Mientras fuimos por los primeros caminos internos de la Estancia (así con mayúscula, como se conocía el Establecimiento Maldonado, por entonces) la diversidad de pájaros era reconocible por el tamaño de las especies: corbatitas, gorriones, federales, mixtos, jilgueros, tacuaritas, calandrias, horneros o algún picaflor extraviado.
De pronto una formación de garzas moras hendió el aire trayendo a la mañana su canto lastimero. Luego un grupo de gaviotas que levantaban vuelo siguiendo a las espantadizas bandurrias y al confiado chorlito.

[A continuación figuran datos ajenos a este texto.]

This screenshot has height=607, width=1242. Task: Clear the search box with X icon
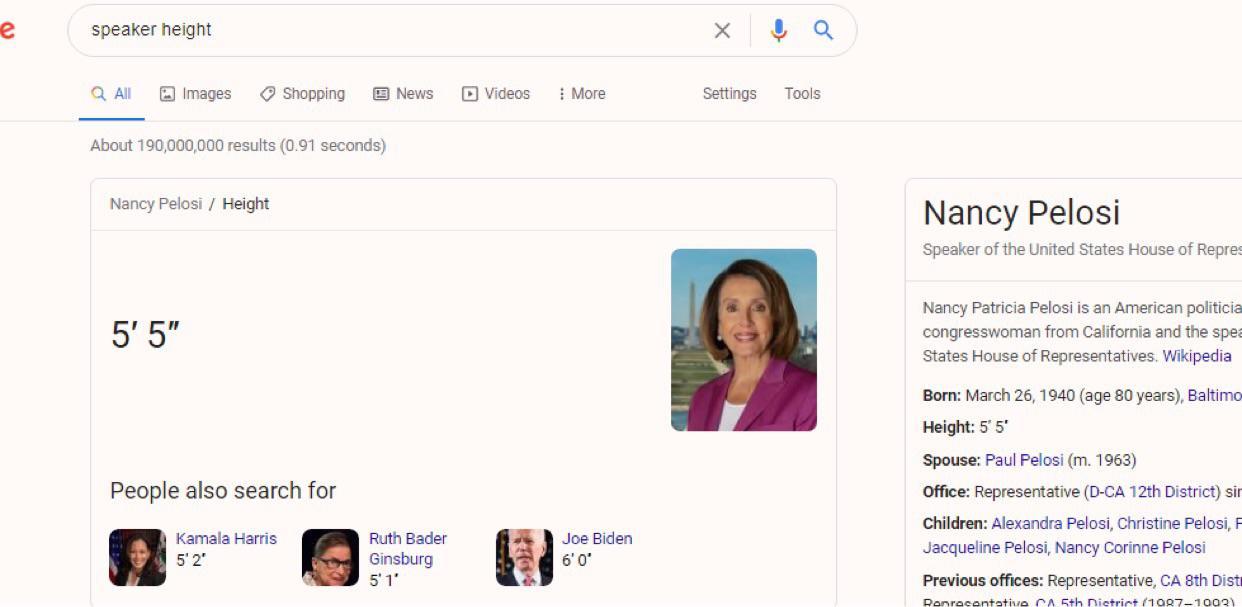coord(722,30)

En una hilera de postes de ñandubay vimos unos cuantos biguás caracoleros, señales inequívocas de agua que reemplazaba a la postal de las lechuzas que esperaban pacientes el paso furtivo de algún roedor por el costado de los alambrados.
De pronto, al doblar un recodo y ya entrando al camino recto de los tamariscos vimos el reflejo del agua donde titilaban los rayos del sol y una inmensa bandada de flamencos rosados que alzaban vuelo empequeñeciendo la mañana.
Cuatro inmensas cigüeñas se espantaron y fueron cuatro sábanas blancas en nuestras retinas para siempre.